Beer Of The Week: Half Acre's Vallejo Is A Super-Clean IPA Built For Spring
One of my favorite hop-derived flavors is fresh white onions or chives. I know this isn't everyone's cup of tea, but when I can find that flavor alongside some Mosaic- or Citra-hop mango and tropical fruit notes, I do the chef's kiss move. That combo reminds me of mango salsa, with the heady fruit notes playing alongside earthy onion and maybe even some zesty cilantro or parsley notes, all of which can come from these magic little flowers known as hops. (Yep, hop cones are technically the flower of the hop bine.
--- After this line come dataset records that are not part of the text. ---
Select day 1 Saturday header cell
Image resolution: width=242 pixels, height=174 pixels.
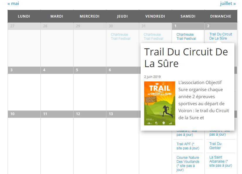(188, 26)
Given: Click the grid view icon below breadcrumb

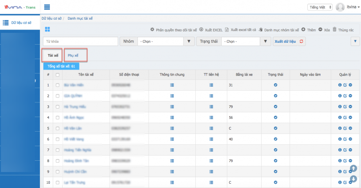Looking at the screenshot, I should [x=48, y=30].
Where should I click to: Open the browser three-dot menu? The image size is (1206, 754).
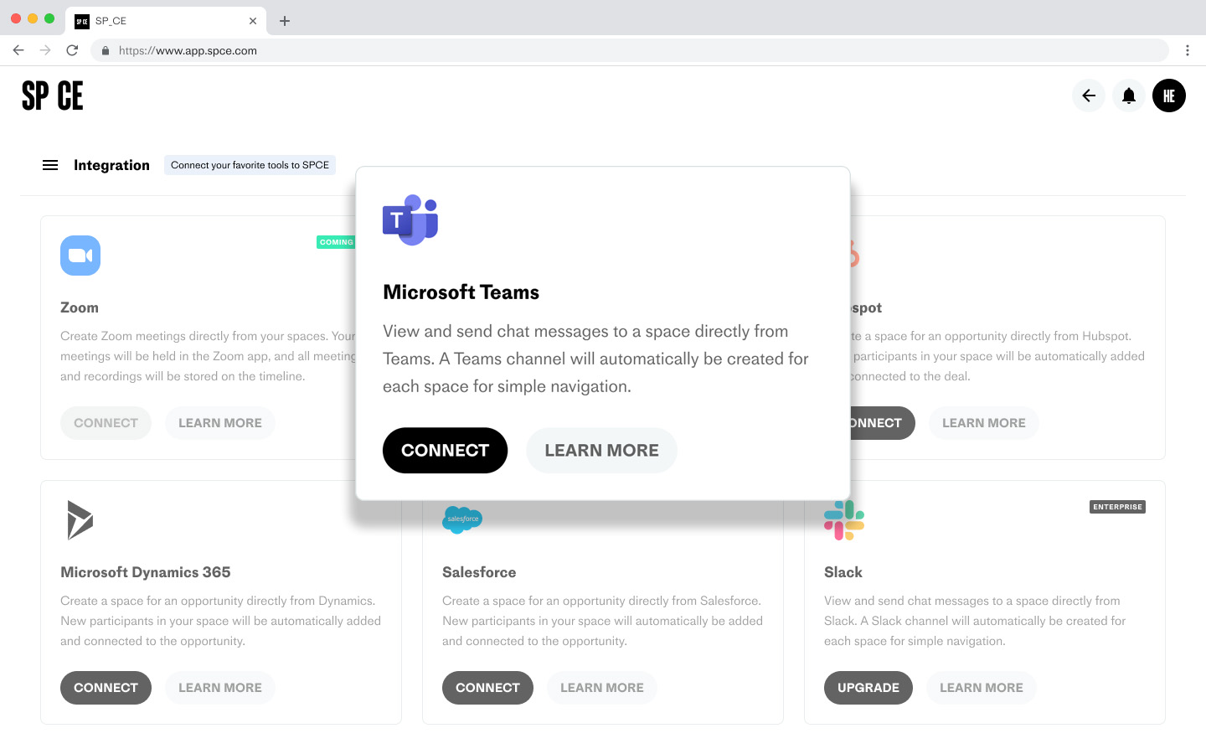pos(1187,50)
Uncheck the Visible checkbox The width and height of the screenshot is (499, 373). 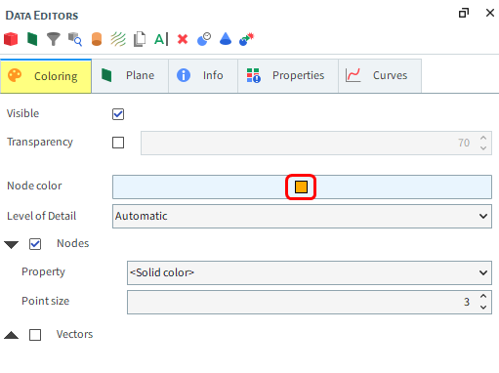point(118,114)
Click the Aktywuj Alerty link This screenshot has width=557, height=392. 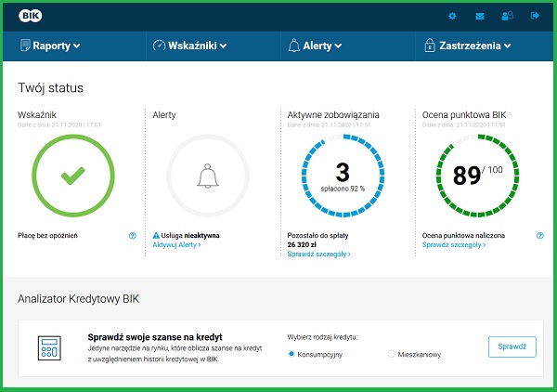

The more you know!)
So I found my happy place in a glass of Vallejo, an IPA from Chicago's Half Acre available—appropriately—in the spring and summer months. This beer screams spring to me, with an overall impression of green shoots growing, of just-underripe fruit, of new grass. I've enjoyed this beer before, but I tasted it again most recently on one of the first true warm days of spring, the kind of day when you drag your dusty shorts and flip-flops out from the back of the closet even though it's only about 60 degrees.
This IPA's aroma doles out tons of chardonnay grape at first, so much so that I'd believe you if you said it had some grape must added. Beneath that, there's lemongrass, aforementioned white onion, and lime zest. It reads together as citrusy-tropical, but grounded by an earthy, dank note like pineapple-y weed. It's obviously using some fancy new hops, but not to the point where it smells like an Odwalla. I'm reminded this is still a beer, not my morning smoothie.
The flavor veers more toward the fruity-earthy than the aroma, with dominant notes of mango skin, green pineapple, and sweet tomatillo. There's just enough malt sweetness to tie the room together, but hops are of course the star. The bitterness level is right in the sweet spot for me: squeaky-clean and super dry, but not a wallop of tongue-lashing bitterness. The so-called New England IPA craze has unfortunately convinced some drinkers that we can just disregard bitterness—or lack thereof—in IPAs, but I miss it when it's not there. A moderate level of hop bitterness closes the swallow, lowers the curtain, and makes you want another sip. Done right, it's a soft fade, not an anvil drop. That's what I get at Vallejo's finale: clean, just-right bitterness that makes me thirsty for another glass.
Where to get it
Half Acre beers are available throughout Illinois, the south-eastern portion of Wisconsin, and in Philadelphia and New York City.